* EXERCISE OBJECTIVE
Please reproduce the data from the line with "1199x653 pixels. Task: Click" up to and including the line with "[x=62, y=27]", leaving the pictures out of your answer.

* TASK MATERIAL
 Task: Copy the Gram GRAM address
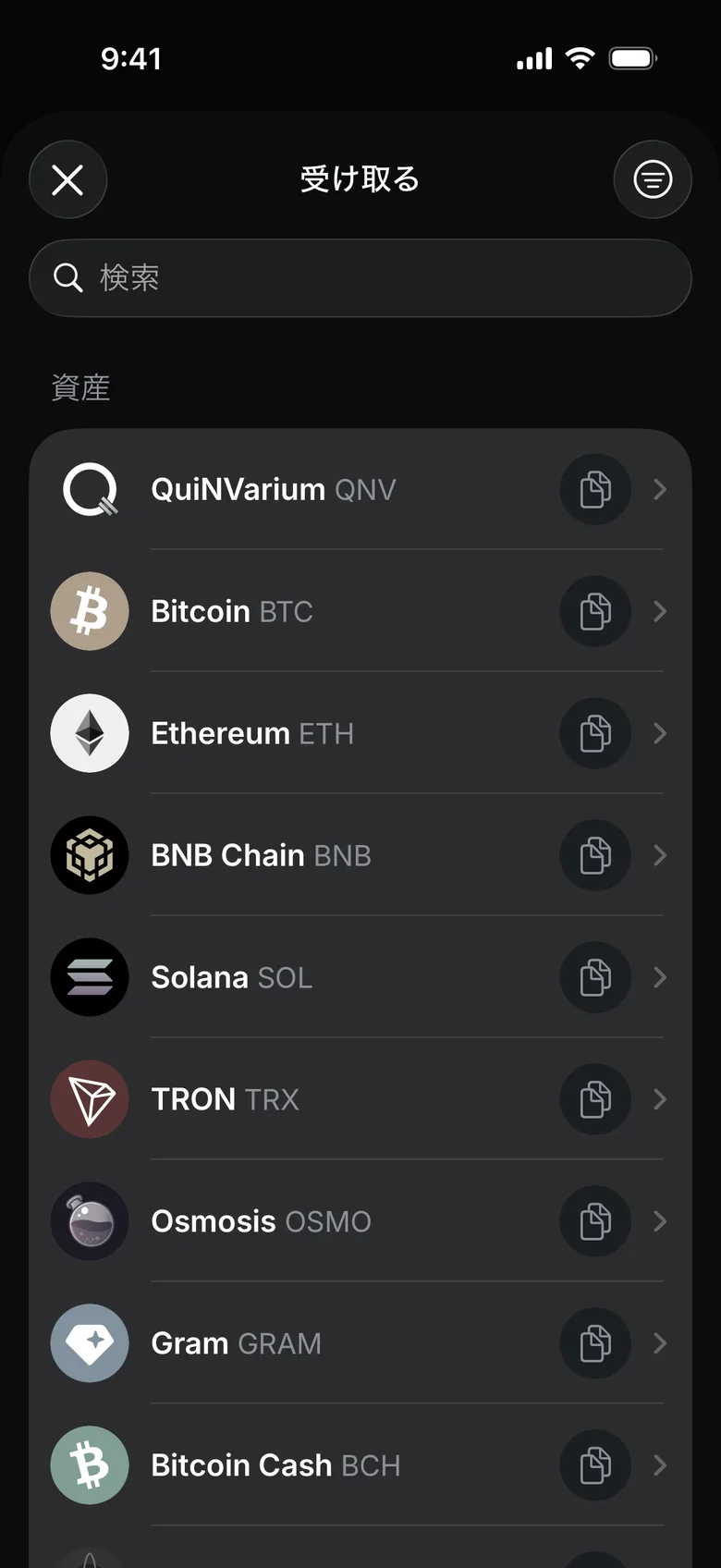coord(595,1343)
==
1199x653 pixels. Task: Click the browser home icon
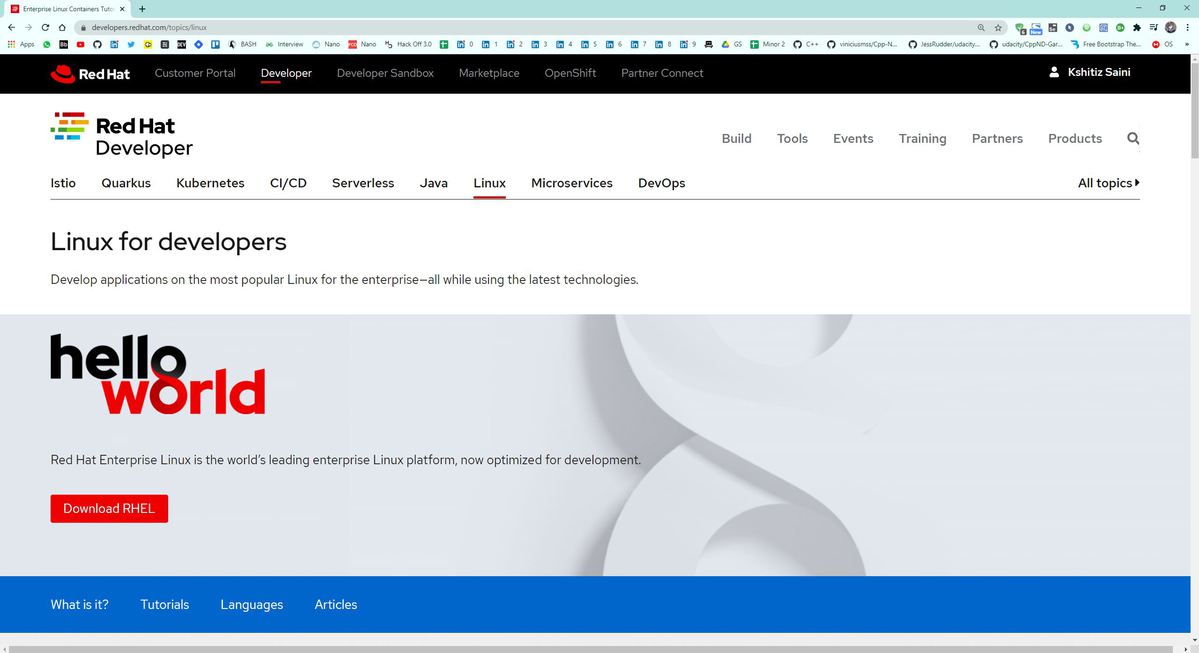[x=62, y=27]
---
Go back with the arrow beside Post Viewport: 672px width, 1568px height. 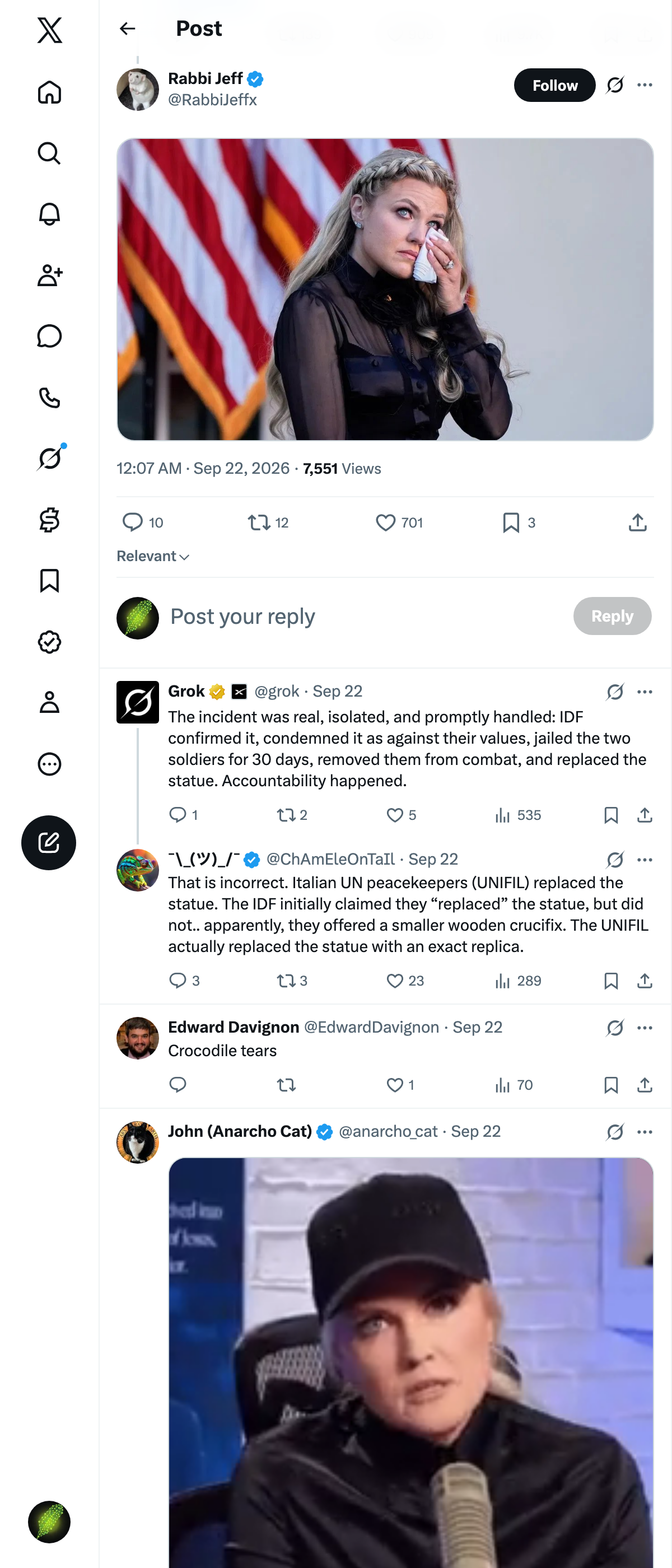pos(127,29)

* ANSWER
1199x653 pixels. Task: Click the browser home icon
[x=62, y=27]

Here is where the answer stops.